Implementing Data Security Controls
Choosing the right data security controls is essential for effective data protection and risk management. It’s wise to start with the following basic controls before moving to implementing more complex controls:
- Hardware and software inventory — Routine inventories help you spot security holes and other system vulnerabilities. For instance, an inventory can determine whether the operating system and antivirus protection on each server are current, and whether any unnecessary applications are installed on any end points or other systems.

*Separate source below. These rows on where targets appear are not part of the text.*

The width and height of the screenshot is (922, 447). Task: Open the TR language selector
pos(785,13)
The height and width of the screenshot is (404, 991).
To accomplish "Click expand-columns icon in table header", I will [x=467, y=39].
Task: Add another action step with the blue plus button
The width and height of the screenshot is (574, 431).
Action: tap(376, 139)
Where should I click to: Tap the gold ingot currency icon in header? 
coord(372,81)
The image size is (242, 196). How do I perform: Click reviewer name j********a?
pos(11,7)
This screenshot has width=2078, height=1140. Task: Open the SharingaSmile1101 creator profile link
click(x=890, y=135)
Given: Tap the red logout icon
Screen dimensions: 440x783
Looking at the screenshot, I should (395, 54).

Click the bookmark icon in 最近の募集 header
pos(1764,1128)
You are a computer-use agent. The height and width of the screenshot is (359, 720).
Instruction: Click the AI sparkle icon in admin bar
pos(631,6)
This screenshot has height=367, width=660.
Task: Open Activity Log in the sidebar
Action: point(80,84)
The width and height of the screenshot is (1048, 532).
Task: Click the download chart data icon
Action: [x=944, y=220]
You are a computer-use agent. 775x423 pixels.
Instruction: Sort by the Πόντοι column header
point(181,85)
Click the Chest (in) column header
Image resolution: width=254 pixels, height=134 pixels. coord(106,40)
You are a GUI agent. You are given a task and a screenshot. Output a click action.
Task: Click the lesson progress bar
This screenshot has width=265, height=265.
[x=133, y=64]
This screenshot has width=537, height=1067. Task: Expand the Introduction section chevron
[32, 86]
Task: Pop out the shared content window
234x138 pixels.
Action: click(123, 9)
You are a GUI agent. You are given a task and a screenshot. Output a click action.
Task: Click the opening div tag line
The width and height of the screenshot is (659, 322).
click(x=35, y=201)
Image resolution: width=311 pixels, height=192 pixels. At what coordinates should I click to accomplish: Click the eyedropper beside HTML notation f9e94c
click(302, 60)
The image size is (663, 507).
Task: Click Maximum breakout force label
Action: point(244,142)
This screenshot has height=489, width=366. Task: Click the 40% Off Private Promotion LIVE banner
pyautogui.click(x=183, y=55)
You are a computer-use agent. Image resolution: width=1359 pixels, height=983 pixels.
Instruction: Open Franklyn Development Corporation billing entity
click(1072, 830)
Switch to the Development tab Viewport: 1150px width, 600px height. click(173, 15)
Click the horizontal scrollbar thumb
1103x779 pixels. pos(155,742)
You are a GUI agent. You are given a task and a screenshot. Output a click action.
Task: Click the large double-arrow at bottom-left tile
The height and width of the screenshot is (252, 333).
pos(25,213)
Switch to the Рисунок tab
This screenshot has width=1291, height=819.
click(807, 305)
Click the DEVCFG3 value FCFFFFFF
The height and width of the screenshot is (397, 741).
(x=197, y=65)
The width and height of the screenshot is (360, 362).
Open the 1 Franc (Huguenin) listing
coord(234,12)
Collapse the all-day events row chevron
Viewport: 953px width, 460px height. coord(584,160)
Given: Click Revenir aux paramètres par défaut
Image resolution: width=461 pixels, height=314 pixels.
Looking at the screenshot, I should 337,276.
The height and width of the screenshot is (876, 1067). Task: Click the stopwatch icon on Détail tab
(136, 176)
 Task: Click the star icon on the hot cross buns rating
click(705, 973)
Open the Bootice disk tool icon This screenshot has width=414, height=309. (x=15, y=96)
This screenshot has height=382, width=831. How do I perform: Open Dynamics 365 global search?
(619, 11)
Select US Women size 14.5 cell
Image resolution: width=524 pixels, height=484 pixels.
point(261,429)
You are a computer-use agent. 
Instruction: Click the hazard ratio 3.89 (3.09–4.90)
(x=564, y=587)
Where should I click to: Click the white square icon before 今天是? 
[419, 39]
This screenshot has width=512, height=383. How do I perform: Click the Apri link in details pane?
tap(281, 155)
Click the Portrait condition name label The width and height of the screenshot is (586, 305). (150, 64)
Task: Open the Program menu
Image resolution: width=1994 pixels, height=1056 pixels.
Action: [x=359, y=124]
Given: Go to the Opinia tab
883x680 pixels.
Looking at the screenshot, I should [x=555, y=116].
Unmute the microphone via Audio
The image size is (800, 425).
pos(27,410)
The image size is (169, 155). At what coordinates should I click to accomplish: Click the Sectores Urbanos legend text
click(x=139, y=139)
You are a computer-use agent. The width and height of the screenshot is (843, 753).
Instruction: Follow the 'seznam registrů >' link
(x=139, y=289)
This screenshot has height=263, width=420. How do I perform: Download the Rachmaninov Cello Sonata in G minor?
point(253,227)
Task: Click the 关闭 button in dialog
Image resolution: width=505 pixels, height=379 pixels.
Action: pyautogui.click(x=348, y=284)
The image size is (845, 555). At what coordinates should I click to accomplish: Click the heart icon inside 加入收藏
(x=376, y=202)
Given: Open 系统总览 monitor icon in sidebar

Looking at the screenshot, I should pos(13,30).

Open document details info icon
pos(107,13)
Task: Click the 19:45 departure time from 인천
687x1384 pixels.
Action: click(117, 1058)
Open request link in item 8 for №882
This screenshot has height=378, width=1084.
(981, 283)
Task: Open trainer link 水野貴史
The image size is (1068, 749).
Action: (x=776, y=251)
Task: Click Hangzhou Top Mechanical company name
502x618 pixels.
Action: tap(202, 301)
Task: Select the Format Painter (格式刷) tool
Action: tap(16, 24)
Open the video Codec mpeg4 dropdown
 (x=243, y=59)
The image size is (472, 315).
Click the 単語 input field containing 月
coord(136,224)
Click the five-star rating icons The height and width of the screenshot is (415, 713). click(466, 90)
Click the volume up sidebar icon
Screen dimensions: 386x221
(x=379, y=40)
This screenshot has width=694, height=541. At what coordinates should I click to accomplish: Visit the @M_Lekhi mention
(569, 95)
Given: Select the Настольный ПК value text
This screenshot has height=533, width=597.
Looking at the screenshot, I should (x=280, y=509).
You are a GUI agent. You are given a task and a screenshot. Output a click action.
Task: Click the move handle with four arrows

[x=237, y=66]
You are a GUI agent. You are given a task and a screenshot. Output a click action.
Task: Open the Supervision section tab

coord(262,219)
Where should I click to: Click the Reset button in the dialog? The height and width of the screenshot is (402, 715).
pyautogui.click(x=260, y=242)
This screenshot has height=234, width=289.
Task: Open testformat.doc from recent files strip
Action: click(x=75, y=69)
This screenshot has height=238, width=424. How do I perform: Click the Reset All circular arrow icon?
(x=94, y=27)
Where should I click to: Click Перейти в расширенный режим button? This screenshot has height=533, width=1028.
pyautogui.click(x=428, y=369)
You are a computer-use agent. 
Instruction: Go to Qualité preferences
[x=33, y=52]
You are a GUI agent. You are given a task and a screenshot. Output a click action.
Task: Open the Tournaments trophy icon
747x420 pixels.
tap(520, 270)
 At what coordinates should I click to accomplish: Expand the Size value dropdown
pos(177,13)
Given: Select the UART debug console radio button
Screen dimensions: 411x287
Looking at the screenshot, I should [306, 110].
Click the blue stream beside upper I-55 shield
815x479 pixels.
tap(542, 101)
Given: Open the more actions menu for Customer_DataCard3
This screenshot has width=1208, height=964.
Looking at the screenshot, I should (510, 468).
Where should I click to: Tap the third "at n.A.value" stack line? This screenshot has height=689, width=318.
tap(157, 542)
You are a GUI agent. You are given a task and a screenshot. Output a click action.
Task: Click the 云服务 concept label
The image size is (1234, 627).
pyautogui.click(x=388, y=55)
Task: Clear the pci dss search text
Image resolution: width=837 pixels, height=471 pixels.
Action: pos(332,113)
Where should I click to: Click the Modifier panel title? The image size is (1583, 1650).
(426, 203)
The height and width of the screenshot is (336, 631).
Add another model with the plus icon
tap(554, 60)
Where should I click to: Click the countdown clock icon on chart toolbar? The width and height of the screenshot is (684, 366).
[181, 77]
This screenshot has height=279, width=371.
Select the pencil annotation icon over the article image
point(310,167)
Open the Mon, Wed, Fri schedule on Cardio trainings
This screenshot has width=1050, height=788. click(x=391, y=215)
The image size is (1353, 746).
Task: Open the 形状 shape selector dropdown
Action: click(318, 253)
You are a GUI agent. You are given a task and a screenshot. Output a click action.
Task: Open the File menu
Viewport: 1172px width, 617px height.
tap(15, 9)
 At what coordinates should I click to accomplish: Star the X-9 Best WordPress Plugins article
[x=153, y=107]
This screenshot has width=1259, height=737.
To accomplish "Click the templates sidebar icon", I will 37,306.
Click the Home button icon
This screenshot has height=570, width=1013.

- Hardware and software baselining — Establishing a standard baseline for hardware and software settings can speed the provisioning process in addition to improving data security.
- Change and access auditing — Regular monitoring of activity in your environment. helps SecOps teams detect suspicious behavior in time to respond before it causes real damage. It can also help organizations learn how to improve their security policies. Third-party tools like Netwrix Auditor can dramatically improve and streamline the auditing process.
- Vulnerability management — Vulnerability scanning tools test your network to determine elements that put data at risk, such as open ports. Penetration testing helps you measure the effectiveness of your data security policies, network architecture and other security measures.
- Remote access control — Employees working from home or in the field need access to internal data, but that access must be secure. Strong authentication is a must, and IT teams should evaluate the devices being used to access sensitive data. Complete remote access usage logs are essential for investigations and accountability.
- Data discovery and classification — Organizations can’t adequately secure their network if they don’t know what data they have and where it lives. A data discovery and classification solution can help you map your data and categorize it by type and sensitivity level, so you can better understand and manage risks.
- Malware and virus protection — Malware and virus infections usually start on endpoints. SecOps teams can fight these threats with anti-virus software, antispyware, anti-adware and other malware protection solutions.
- Backup and recovery — Organizations need to be able to restore data and operations promptly, whether a user has accidentally deleted a file and now needs it urgently, a server has failed, or a natural disaster or targeted attack has brought down the entire network. Your disaster recovery plan should lay out a clear set of steps for retrieving lost data and managing incident response.
Conclusion
Establishing strong data security controls is essential to information security and regulatory compliance. But the benefits extend far beyond that — by better understanding and securing your data, you can drive your business forward.